America and Motivational Maps

Motivational Maps are operating in 12 countries but not the United States of America, which is clearly a tragedy. Why? Because I – with reservations (and the same is true of England, my home!) – love America. Oddly, I have never been there; yes, I have been to Canada (and they have Maps), and yes, stood at the Niagara Falls with the border just there in front of me. But no, I never crossed. My wife has been; my two sons have been; and my youngest son was the only Brit to win an award at the Empire Bar Mock Trials in New York in 2010. What an experience he had there, which he loved – but, I digress.

As I was saying, but I haven’t been. But so many of my heroes are American. I watched Rawhide in the Sixties and Clint Eastwood has been a hero ever since. The first pop album I ever bought was Pet Sounds and the Beach Boys have been one of my all-time favourite music bands ever since. And as for poetry and literature, where do I start? And more importantly for this discussion the influence of the great American personal development gurus on me.

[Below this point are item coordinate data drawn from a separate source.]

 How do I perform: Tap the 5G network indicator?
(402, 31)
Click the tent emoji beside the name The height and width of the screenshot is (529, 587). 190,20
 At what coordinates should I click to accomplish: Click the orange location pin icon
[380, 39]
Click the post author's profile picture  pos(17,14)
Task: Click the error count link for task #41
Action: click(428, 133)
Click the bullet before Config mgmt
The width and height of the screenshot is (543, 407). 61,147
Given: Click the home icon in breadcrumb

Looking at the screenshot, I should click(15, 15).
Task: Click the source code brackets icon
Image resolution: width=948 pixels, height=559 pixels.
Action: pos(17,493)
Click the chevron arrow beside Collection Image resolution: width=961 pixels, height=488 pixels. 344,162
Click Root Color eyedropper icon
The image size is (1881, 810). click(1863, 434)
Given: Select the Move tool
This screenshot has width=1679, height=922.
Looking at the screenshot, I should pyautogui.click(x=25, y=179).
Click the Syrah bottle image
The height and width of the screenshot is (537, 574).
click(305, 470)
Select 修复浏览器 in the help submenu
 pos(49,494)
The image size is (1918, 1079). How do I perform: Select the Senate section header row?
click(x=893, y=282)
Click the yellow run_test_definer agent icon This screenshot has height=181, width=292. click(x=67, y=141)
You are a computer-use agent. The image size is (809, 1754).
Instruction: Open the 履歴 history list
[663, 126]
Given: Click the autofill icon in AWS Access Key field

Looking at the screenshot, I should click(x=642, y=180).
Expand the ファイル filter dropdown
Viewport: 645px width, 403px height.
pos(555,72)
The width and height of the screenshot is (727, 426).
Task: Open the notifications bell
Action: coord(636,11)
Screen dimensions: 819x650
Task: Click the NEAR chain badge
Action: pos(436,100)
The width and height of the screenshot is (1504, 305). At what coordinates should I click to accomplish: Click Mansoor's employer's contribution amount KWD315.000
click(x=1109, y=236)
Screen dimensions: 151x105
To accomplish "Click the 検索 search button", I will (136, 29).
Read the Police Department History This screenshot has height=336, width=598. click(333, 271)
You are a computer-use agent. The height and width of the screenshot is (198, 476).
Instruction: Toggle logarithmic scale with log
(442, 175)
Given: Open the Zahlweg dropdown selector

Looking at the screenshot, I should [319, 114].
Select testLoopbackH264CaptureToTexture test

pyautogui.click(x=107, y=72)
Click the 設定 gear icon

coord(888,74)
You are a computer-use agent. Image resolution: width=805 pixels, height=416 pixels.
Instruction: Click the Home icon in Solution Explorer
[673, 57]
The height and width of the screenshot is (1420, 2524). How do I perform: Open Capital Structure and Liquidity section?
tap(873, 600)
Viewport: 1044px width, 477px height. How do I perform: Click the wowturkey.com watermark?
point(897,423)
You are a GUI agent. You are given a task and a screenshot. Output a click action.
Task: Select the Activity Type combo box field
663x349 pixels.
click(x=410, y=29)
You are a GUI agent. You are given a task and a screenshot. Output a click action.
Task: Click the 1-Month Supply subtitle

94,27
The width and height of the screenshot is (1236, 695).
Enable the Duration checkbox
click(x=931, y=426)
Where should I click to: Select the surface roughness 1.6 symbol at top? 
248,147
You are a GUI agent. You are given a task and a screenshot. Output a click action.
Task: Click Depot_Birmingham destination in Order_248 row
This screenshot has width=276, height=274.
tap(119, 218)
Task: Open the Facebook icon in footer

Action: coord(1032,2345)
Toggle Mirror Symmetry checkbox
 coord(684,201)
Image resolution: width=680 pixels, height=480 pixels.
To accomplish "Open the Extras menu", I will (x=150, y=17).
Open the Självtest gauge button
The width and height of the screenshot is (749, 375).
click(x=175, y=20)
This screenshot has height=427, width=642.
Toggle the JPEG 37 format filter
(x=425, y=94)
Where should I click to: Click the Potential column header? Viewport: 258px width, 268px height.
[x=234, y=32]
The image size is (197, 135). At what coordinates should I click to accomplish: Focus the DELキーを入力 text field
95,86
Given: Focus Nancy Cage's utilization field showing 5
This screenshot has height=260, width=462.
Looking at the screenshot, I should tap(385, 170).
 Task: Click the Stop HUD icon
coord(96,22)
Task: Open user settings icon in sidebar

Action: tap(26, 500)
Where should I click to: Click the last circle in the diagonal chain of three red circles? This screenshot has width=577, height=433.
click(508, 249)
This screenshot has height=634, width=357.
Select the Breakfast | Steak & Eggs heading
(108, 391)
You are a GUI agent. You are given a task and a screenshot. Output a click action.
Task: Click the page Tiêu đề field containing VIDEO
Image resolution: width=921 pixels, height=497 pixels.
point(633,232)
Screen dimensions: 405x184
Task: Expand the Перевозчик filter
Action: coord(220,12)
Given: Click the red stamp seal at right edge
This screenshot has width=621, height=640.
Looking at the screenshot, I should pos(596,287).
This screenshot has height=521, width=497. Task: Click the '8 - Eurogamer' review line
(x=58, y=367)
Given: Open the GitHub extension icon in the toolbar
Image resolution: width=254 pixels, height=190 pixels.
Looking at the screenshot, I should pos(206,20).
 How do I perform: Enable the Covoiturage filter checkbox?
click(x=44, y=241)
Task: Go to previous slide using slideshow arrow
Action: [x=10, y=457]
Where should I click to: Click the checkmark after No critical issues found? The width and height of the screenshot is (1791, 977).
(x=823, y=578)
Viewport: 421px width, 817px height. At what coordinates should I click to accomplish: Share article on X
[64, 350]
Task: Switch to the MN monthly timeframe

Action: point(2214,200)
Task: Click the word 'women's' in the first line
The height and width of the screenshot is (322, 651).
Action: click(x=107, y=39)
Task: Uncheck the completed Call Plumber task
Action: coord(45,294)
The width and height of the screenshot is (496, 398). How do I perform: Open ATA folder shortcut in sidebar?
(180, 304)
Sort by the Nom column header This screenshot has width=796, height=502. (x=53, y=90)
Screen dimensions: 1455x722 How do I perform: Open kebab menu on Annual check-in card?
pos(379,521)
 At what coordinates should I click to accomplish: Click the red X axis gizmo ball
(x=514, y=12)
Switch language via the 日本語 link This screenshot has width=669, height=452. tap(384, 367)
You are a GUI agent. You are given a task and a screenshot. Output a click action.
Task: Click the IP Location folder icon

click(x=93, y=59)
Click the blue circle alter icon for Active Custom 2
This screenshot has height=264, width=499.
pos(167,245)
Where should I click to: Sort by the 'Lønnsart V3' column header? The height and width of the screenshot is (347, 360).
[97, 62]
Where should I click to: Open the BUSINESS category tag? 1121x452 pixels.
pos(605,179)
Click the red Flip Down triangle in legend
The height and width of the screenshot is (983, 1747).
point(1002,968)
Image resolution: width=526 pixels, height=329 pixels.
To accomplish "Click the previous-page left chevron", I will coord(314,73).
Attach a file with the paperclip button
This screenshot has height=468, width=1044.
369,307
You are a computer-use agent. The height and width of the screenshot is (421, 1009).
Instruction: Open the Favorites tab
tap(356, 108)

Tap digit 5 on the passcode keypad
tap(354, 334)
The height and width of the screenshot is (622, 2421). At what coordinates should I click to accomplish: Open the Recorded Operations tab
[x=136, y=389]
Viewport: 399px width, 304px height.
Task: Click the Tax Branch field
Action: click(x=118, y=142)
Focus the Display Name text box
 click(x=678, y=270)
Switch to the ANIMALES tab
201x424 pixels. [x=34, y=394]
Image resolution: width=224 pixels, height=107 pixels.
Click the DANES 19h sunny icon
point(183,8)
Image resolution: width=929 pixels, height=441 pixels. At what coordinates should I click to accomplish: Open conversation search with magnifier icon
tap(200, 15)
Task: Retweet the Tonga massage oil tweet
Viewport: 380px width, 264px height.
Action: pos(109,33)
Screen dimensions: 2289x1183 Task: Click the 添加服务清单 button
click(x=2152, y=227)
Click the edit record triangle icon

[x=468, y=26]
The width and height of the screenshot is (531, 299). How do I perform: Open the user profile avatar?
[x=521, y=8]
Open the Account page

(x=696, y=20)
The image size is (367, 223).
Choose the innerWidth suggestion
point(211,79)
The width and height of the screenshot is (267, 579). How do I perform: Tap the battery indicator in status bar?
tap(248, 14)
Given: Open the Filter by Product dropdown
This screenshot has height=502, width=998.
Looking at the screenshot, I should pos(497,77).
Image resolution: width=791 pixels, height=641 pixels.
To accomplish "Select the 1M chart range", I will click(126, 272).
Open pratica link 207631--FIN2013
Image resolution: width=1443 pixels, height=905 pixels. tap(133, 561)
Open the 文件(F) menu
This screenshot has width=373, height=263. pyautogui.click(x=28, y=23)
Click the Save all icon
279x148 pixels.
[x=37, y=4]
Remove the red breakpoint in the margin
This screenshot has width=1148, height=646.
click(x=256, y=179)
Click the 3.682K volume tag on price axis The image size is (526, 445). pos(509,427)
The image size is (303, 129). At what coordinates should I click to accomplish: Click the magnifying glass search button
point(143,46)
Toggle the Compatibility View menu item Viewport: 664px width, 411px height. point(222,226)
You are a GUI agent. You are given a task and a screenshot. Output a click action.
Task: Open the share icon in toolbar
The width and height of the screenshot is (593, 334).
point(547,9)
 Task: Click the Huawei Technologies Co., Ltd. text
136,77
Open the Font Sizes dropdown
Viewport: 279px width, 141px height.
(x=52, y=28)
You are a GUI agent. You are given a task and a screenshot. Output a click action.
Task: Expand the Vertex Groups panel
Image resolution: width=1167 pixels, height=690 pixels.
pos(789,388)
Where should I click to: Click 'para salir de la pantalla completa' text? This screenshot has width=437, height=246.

First, Brian Tracy – a master teacher (admittedly, he started off a Canadian) – but then there’s Joan Borysenko, Wayne Dyer and a host more. And this leads to the Maps because in my studies of some of these incredible people I came across Abraham Maslow and Edgar Schein, two great academics whose work has profoundly affected so many, and who became for me the root of developing Motivational Maps. It was looking at their work, together with the Enneagram, that enabled me to see how to construct a motivational profiling tool.

And having said the Enneagram: that 3000 year old personality diagnostic may well have remained invisible if not for the pioneering work of Americans like Helen Palmer and Richard Riso who disseminated what Claudio Naranjo brought to California in 1971. In the good ‘ol American way they systematised what was an oral tradition, and in doing so made it available to millions. I was one of those millions, and when I saw it I realised how the pieces fit for motivation.

Thus America and Motivational Maps are really partners; they go together like a hand in a glove; they fit because the core ideas of the Maps actually derived from America itself and I am proud of that fact. And so as I now through Hugh Liddle, the superb sales coaching guru, get interviewed on blog radio for America I am almost in America – I am coming across some airwave or internet ether and I can almost smell America. So close.

Now all we need is one or two or three of those truly enterprising American spirits, those self-starters, those indomitable commercial warriors to try the Map, realise that yes America does indeed need it, and then begin the journey to convert the country and bring Motivational Maps home. A dream? Of course, but that’s exactly why it’s perfect for America, isn’t it?